Does the access server have to be installed or can I install the OpenVPN software and use a server based config file to get access to the server?

 

[dashpuppy]

So I need to install the 'Access Server' on the fileserver? This is the software that needs to be ran through a virtual hard drive correct?

Does the access server have to be installed or can I install the OpenVPN software and use a server based config file to get access to the server?

YOur going to run all this equipment with out a firewall ?

Crazy!

 

[runnin17]

Considering I don't have an extra dedicated PC to act as a firewall I won't be using untangle right now. However, I do plan on using a firewall of some sort.
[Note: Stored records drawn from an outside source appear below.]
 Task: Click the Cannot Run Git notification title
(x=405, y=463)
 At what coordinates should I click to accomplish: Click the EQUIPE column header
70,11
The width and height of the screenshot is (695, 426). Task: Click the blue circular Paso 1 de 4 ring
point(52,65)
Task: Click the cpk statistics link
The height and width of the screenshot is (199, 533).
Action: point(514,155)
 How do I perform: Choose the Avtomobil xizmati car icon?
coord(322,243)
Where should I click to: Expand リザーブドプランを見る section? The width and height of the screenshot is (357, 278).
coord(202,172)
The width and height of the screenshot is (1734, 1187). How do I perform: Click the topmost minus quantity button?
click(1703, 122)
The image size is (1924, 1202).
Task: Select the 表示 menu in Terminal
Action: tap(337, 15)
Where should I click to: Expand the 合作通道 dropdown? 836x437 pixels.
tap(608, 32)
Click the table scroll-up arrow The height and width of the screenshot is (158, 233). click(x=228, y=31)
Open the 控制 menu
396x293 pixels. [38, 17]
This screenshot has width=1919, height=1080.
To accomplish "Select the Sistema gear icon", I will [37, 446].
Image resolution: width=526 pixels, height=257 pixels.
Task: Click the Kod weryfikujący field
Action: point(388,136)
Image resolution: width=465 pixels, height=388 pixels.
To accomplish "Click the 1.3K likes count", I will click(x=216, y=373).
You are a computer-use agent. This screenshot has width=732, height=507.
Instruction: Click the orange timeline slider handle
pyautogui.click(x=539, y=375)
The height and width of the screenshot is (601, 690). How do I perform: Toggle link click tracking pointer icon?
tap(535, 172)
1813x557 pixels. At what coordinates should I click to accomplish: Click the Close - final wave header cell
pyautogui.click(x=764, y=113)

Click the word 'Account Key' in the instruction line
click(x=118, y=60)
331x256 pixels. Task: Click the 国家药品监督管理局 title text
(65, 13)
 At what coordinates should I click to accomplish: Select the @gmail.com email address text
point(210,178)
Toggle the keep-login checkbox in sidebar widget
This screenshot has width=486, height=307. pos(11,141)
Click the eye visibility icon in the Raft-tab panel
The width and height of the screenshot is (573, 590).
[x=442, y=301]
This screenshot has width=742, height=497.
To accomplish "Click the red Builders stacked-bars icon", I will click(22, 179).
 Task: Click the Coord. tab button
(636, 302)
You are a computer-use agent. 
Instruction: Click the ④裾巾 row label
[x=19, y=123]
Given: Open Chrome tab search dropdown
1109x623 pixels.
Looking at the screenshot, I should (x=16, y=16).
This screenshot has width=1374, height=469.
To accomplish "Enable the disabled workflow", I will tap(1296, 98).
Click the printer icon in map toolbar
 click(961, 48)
Just haven't figured out what firewall method I want to use right now.

 

[dashpuppy]

Considering I don't have an extra dedicated PC to act as a firewall I won't be using untangle right now. However, I do plan on using a firewall of some sort. Just haven't figured out what firewall method I want to use right now.

Still going to need a dedicated unit of some sort, weather you build a firewall OR buy a firewall.

 

[runnin17]

That still doesn't answer my question about running the 'access server' or installing the OpenVPN software and using a server config file.

Would appreciate some help.

 

[dashpuppy]

That still doesn't answer my question about running the 'access server' or installing the OpenVPN software and using a server config file.

Would appreciate some help.

YOU WONT NEED IT IF YOU HAVE A PROPER FIREWALL having your server directly conencted to the internet is a waste of time and our efforts helping you, because you will be right back here asking for help how to RESCUE IT or fix it.

Take our advice first!

Building a firewall / having one you can vpn to it then get inside to your computer on the network * Securely*

 

[runnin17]

I am not following you at all. I am sure plenty of people don't have a dedicated firewall when they are setting up openvpn.

I don't have my server connected directly to the internet. I have a no-ip.org account. Just trying to figure out how to configure OpenVPN.

 

[runnin17]

I did a little more reading and I think I am going to try and set OpenVPN up on my WRT54G router.
I'll be doing some reading about it in the meantime. If I can't figure out how to get a good firewall up then I will just build a cheap system to act as a firewall.